┏━━

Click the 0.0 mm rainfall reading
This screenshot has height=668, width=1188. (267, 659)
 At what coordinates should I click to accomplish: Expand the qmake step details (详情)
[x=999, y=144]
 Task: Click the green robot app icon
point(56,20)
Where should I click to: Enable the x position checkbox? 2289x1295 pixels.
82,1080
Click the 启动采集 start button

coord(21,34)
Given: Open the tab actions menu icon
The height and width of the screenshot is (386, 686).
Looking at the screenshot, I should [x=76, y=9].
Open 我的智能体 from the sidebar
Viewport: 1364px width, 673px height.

┗━━

▶ **WHAT IS BEING ASKED**: All of the material must be given again, exactly as it appears above.

▶ **YOUR SOLUTION**:
Click the 0.0 mm rainfall reading
This screenshot has height=668, width=1188. (267, 659)
 At what coordinates should I click to accomplish: Expand the qmake step details (详情)
[x=999, y=144]
 Task: Click the green robot app icon
point(56,20)
Where should I click to: Enable the x position checkbox? 2289x1295 pixels.
82,1080
Click the 启动采集 start button

coord(21,34)
Given: Open the tab actions menu icon
The height and width of the screenshot is (386, 686).
Looking at the screenshot, I should [x=76, y=9].
Open 我的智能体 from the sidebar
Viewport: 1364px width, 673px height.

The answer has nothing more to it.